2.2. Boosting Ensemble Learning

Ensemble learning is an efficient approach that uses various base learners to boost prediction and classification accuracy [16] . Each base learner, which produces a model from a collection of labeled inputs, contributes to the overall prediction by considering different training sets and feature sets. The key concept behind ensemble learning is that errors made by individual base learners can be compensated for by the collective knowledge of the ensemble [17] . The overall objective of the learning process is to improve the effectiveness of the weak learners [18] . This is accomplished by compiling the results of the predictions made by each of the separate models, which can be done either by combining the results or through vote. In addition to this, every model in the ensemble is an improved and adapted version of the one that came before it, assigning more weight to misclassified samples in subsequent estimations [19] . Notably, there are a number of different boosting approaches that have developed over the course of the years in order to improve performance , including AdaBoost, Gradient Boosting Machine (GBM),Light Gradient Boosting Machine (LightGBM), Extreme Gradient Boosting (XGBoost), and Category Boosting (CatBoost), particularly suited for handling categorical data.

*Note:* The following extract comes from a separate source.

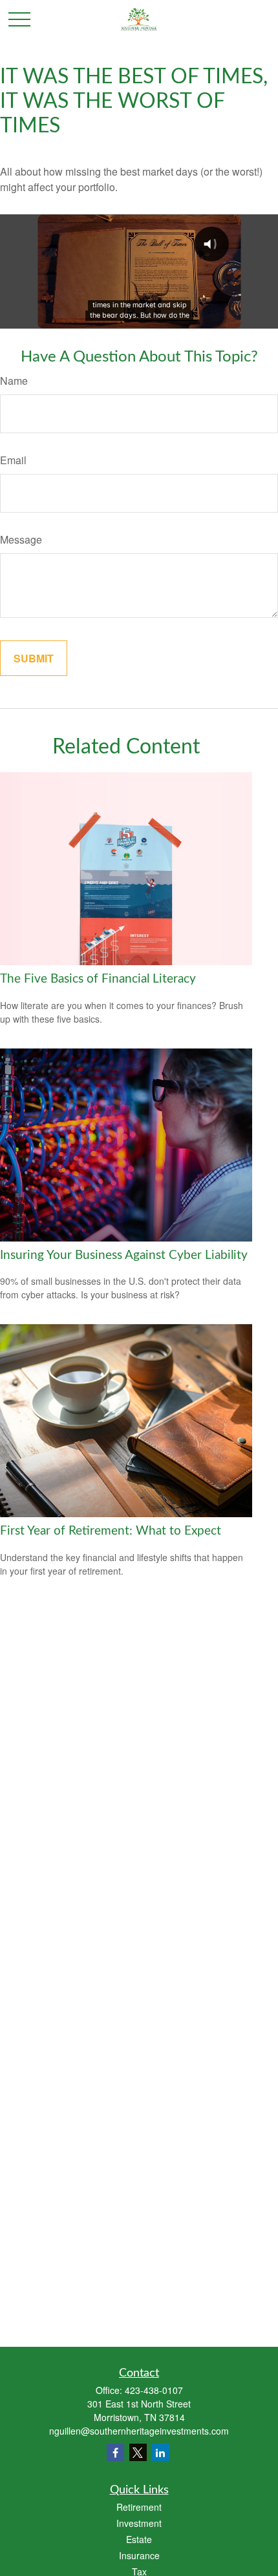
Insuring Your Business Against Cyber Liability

Freund and Schapire first presented AdaBoost in 1996, and since then, it has garnered substantial reputation in data mining and machine learning fields [20] . In AdaBoost, the base learner is trained using a training set, and the sample distribution is adjusted based on the performance of the base learner [21] . The algorithm assigns more attention to incorrectly predicted samples during subsequent training iterations. However, AdaBoost is prone to overfitting and underfitting, leading to poor performance on unseen data [22] . To address these limitations, researchers have proposed variations of AdaBoost, such as the AdaBoost-support vector regression model, which has shown improved performance in various prediction tasks [23] .

GBM is an optimization technique that minimizes the loss function by iteratively adding weak learners or decision trees [24] . The objective is to create base learners that correlate most effectively with the negative gradient of the loss function when combined with the full ensemble [17] . Setting the number of trees in GBM is crucial, as choosing too many may lead to overfitting and too few may result in underfitting. To mitigate overfitting, stochastic gradient boosting techniques have been introduced, where trees are trained using small subsets of the original dataset [17] . The effectiveness of GBM has been demonstrated in various applications, such as protein solubility prediction [25] .

LightGBM is a decision tree-based, fast gradient boosting approach, it offers improved computational efficiency and accuracy [26] [27] . Using exclusive functional grouping and histogram-based techniques, it eliminates occurrences with minor gradients and concentrates on those with big gradients to calculate information gain and decrease feature dimension [28] . The adoption of a tree leaf-wise strategy, with a maximum depth limit, further improves LightGBM’s effectiveness [28] [29] . These strategies, along with others, contribute to LightGBM’s superior computational efficiency and accuracy compared to other algorithms.

Figure 1 displays an overview of the structure of the leaf-wise strategy in LightGBM.

Figure 1. Leaf-wise growth.

Cheng W et al. [30] introduced the use of LightGBM in combination with a closed recurrent unit to predict weekday traffic congestion. The objective of their study was to built a model that could effectively capture and express features limited by traditional approaches. When compared to previous algorithms, the suggested model performed admirably and accurately predicted traffic congestion patterns.

In another application, using time series data, Hao X et al. [31] was able to accurately forecast the amount of free calcium oxide present in cement clinker by utilizing LightGBM in conjunction with Bayesian optimization. Bayesian optimization was used by the researchers to seek for optimal values for the hyperparameters and fine-tune the model, resulting in improved performance accuracy. Hyperparameter optimization methods, such as Bayesian optimization, are particularly valuable for algorithms that require extensive tuning to achieve optimal results. By incorporating these studies, we not only highlight the versatility of LightGBM in different domains but also emphasize its effectiveness in improving prediction accuracy and performance compared to alternative algorithms.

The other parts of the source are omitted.